**CONSEGNA 1**
Riassumi in due frasi il testo su Mary Shelley.
**CONSEGNA 2**
Copia fedelmente la parte del testo su Mary Shelley che comincia con le parole "Come una pianta" e termina con "l’anima dello scrittore.".
**CONSEGNA 3**
Rispondi alle domande seguenti in base al testo su Mary Shelley.
(a) In quale città nasce Mary Shelley?
(b) Qual è il titolo del libro scritto dalla madre?
(c) Che cosa appoggia il padre, secondo il testo?

**TESTO**
■ ■ ■ ■

Quale aspetto potrebbe avere un’opera in cui la morte e la vita si alternano per dare forma alla furia cieca del progresso?
Comprendere un’opera complessa non è mai semplice, bisogna partire dalla vita del suo scrittore, entrare dentro i meandri della sua mente.
Come una pianta per accettare l’ospitalità della Terra, per mettere radici sbocciando con tutti i frutti che l’accompagnano deve trovare il clima giusto, così, durante la creazione di un romanzo che meriti di essere ricordato dalla letteratura nel corso dei secoli la fotosintesi clorofilliana avviene dentro l’anima dello scrittore.
Immaginiamo che non sia il sole a portare questa fotosintesi ma il buio di una luna ostile, un buio che rende triste l’esistenza come potrebbe risultare triste il percorso di un viandante imprigionato all’interno di un labirinto angoscioso.
Mary Shelley nasce a Londra il 30 agosto del 1797.
Figlia di due menti fertili, di genitori progressisti che si sono distinti durante la prima metà del settecento.
La madre Mary Wollstonecraft è l’autrice di un importante libro sulla storia della condizione femminile che si intitola “Rivendicazione dei diritti della donna” mentre il padre è un fervido illuminista che appoggia la superiorità della ragione.
Nonostante la madre fosse una femminista e avesse pubblicato un’opera per i diritti della donna la coppia sognava come germoglio d’amore un figlio maschio.
Mary, da germoglio d’amore diventa ben presto germoglio di morte nel momento in cui la madre spira per darla alla luce.

■ ■ ■ ■

**DATI FORNITI**

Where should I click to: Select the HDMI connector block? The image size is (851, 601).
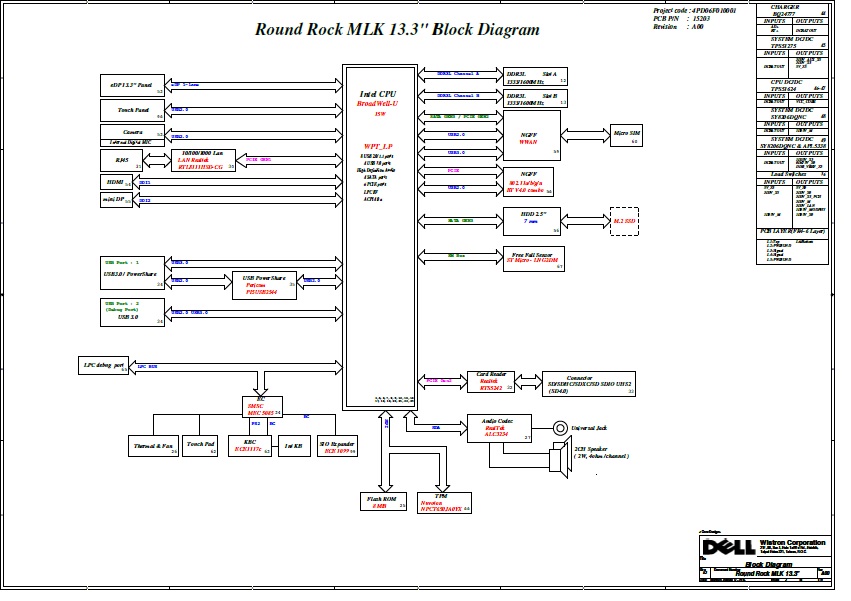[x=118, y=182]
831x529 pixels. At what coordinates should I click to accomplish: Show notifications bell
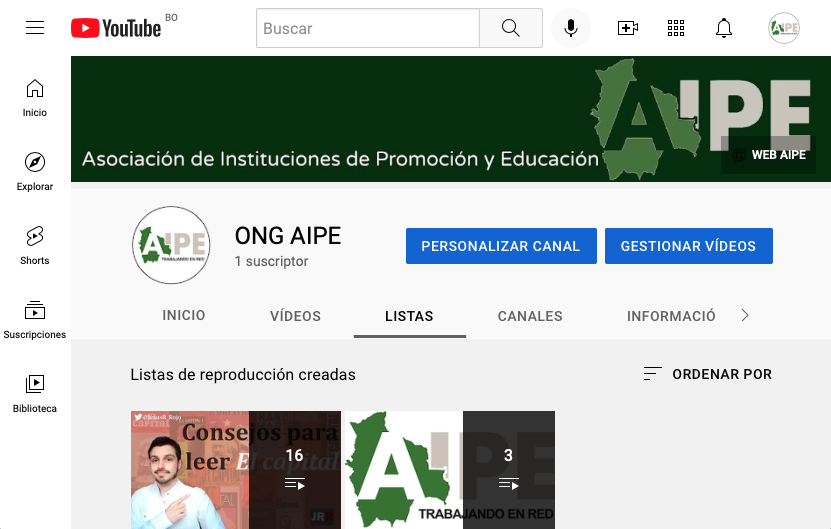724,28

■ ■ ■ ■

**RISPOSTA 1**
Il testo sostiene che per comprendere un'opera complessa bisogna partire dalla vita del suo scrittore ed entrare nei meandri della sua mente. Presenta poi Mary Shelley, nata a Londra il 30 agosto 1797 da genitori progressisti, la cui madre, autrice di "Rivendicazione dei diritti della donna", morì nel darla alla luce.

**RISPOSTA 2**
Come una pianta per accettare l’ospitalità della Terra, per mettere radici sbocciando con tutti i frutti che l’accompagnano deve trovare il clima giusto, così, durante la creazione di un romanzo che meriti di essere ricordato dalla letteratura nel corso dei secoli la fotosintesi clorofilliana avviene dentro l’anima dello scrittore.

**RISPOSTA 3**
(a) A Londra.
(b) "Rivendicazione dei diritti della donna".
(c) La superiorità della ragione.